When we close our eyes, there is a suppression of sympathetic nervous system and activation of parasympathetic nervous system. The blood pressure and pulse reduce and skin resistance goes up. A person goes into a progressive phase of internal and muscular relaxation. The inward journey is a journey towards restful alertness where the body is restful yet the consciousness is alert. The intention is to relax the body and than the attention is focused on the object of concentration. Most visualization and meditation techniques involve closing of the eyes.

By detaching from the external stimuli, the activities of the five senses are suppressed and ones awareness shifts from a disturbed to an undisturbed state of consciousness. This inner journey helps in producing a state of ritam bhara pragya where the inner vibrations of the body are in symphony with the vibrations of the nature.

People who visit Vaishno Devi by traveling long distances on foot enter the cave and as soon as they have the darshan of Maa Vaishno Devi, they close their eyes. This is natural and instant. Even though Maa Vaishno Devi cannot be felt in the murti, her presence is felt in the heart and that presence can only be felt by closing the eyes.

Most yogic techniques like shavasana, yoga nidra, body-mind relaxation, progressive muscular relaxation, hypnosis involves closing the eyes in the very first step. Daytime nap is also incomplete without closing the eyes. Shok Sabha and two minutes silence are also practiced with the eyes closed. When we think of someone or try to remember something, the body automatically closes the eyes and one starts exploring the hidden memories. To recall something, one has to withdraw from the external world through its five senses.

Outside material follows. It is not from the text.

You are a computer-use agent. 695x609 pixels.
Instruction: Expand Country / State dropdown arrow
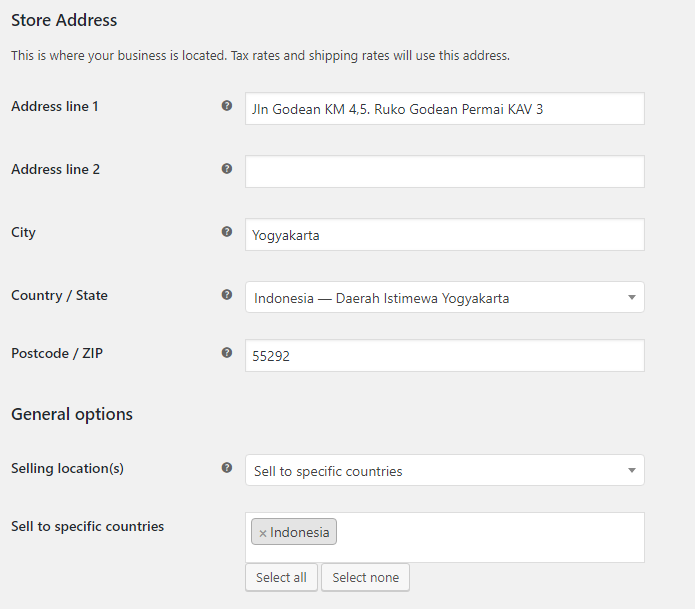click(632, 297)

Only advanced yogis or rishis acquire the power where with eyes opened they are in a state of Ritam, Bhara, Pragya. These yogic powers are acquired by practicing advanced sutra meditation for hours, days and years.  Lord Shiva is often portrayed in a meditative pose sitting on Kailash Parvat with his eyes semi opened. But for ordinary persons like us where the aim is to be in that phase only for 20 minutes twice in a day, the best is to close our eyes as the first step towards the process of meditation.